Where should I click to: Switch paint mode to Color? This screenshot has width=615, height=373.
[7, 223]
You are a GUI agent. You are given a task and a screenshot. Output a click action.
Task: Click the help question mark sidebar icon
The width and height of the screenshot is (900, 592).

> [What to produce] Write out the material again, exactly as shown above.

> [Output for this exercise]
Where should I click to: Switch paint mode to Color? This screenshot has width=615, height=373.
[7, 223]
You are a GUI agent. You are given a task and a screenshot. Output a click action.
Task: Click the help question mark sidebar icon
The width and height of the screenshot is (900, 592).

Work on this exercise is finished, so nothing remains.